Truth and justice
Two Newark historians in the public sphere
Archived article from Nov 10, 2000
By Douglas Frank
Warren Kimball: Fighting federal secrecy
So, Dr. Kimball, on the one hand our government has entities that are charged with being truthful and others that are supposed to hide stuff?”
“It’s an appropriately confusing dynamic. I love it.”
Everybody knows the United States government needs to keep secrets, but, as a democracy, it is also committed to the public’s right to know. Helping maintain this delicate balance and open the doors to information is Warren Kimball, the Robert Treat Professor of History on the Newark campus.
Kimball was the first chair (1991–1998) and remains a member of the State Department’s Historical Advisory Committee, a congressionally mandated advisory committee to the series “Foreign Relations of the United States,” regarded as the world’s most prestigious and long-standing documentary collection on foreign policy.
The federal government has published this record of American foreign policy since 1861. Professional standards of research and editing were established in the 1920s, and trained historians were hired by the State Department to research and compile the volumes.
For a long time the aim was to tell the people on a timely basis what their government was doing in international affairs. Over the years, however, our expanded involvement in world affairs and the fear generated by the Cold War created a vast “information security system” designed to protect our secrets, sometimes for longer than necessary, according to Kimball.
In addition, other agencies besides the White House and the State Department came to have a direct involvement in the development and implementation of foreign policy — the Central Intelligence Agency, the Department of Defense and the Treasury Department, to name just a few. These agencies are not always amenable to releasing information to the public, especially if it is embarrassing to public officials.
When these agencies close their doors to the State Department historians, particularly when the information they seek is some three decades old, Kimball and his committee have stepped in.

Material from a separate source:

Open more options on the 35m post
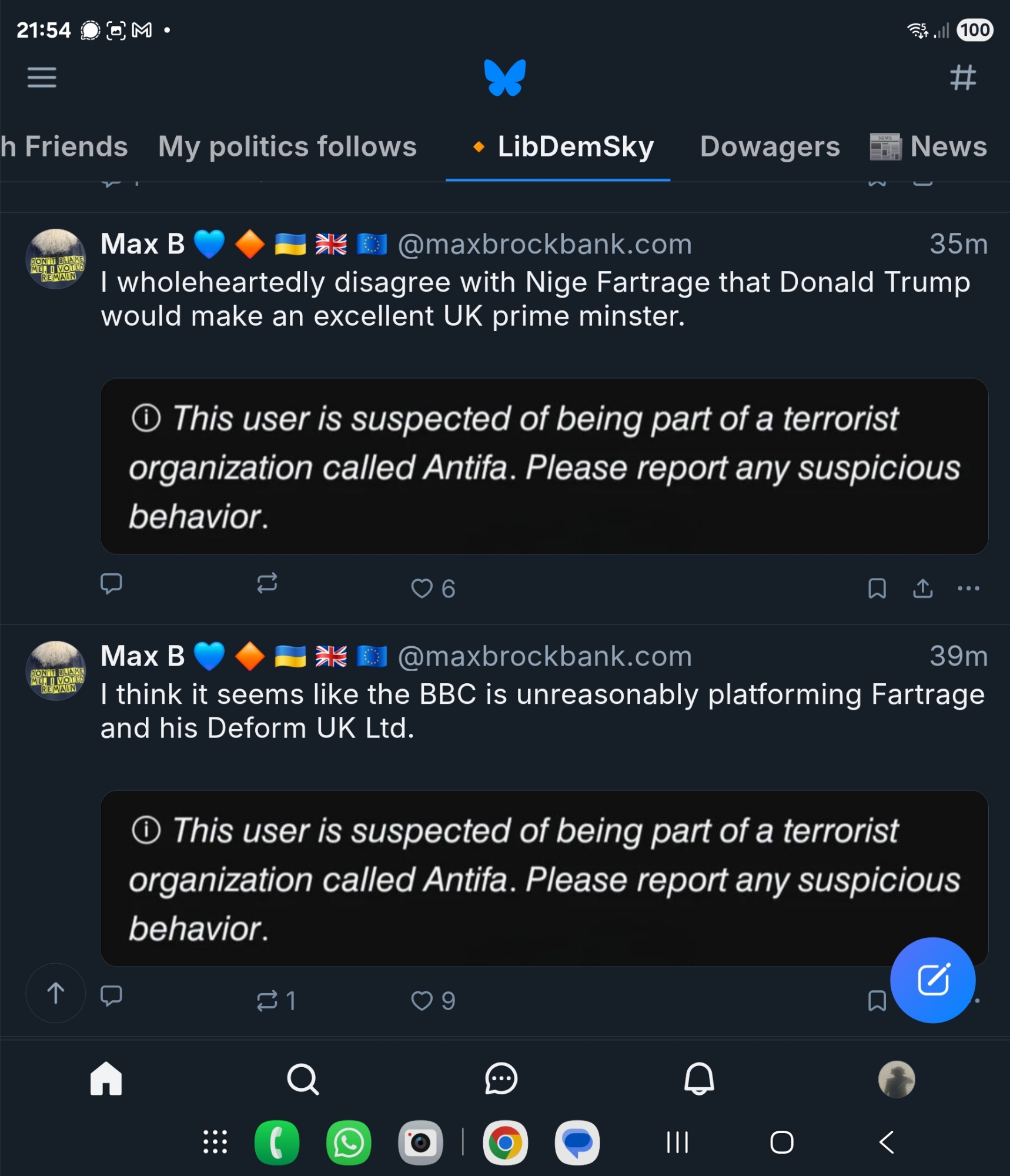Viewport: 1010px width, 1176px height. pyautogui.click(x=968, y=588)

The committee was created and given a mandate by a 1991 statute aimed at opening 30-year-old documents on foreign policy. Its nine members usually include six historians, a political scientist, an archivist and an international law scholar.
“Some secrets about national security need to be kept — at least for a while. But secrets from back in the era of Lyndon Johnson and before hardly pose a threat to our safety, although they may threaten to embarrass policy-makers,” Kimball says.
The committee exists because the law demanded it, not because it was thought to be good public relations, says Kimball. It is further charged with making sure that “Foreign Relations of the United States” is a thorough, accurate and comprehensive documentation of foreign-policy decisions — necessitating access to all agencies’ records. Committee members have security clearances so they can examine any records being withheld from the public.
“The committee can’t demand to see today’s hot stuff. But if it is historic and starts getting about 25 years old, the time period for which the historians are now preparing volumes, then we can see the material.
“We don’t sit and look at specific documents, except to make a case about why it’s silly to close this or that type of document. So it’s not just one document that is opened, but dozens like it. We’re constantly trying to expand the universe of documentation,” Kimball adds.
The historical office of the State Department has 15 professional historians, all of whom work full time going through the archives, compiling lists of documents and then selecting documents for publication in the foreign relations series.
“We look at problems the historians have with the CIA, National Security Council and others, either getting access to the material guaranteed by law or getting the material declassified,” Kimball relates.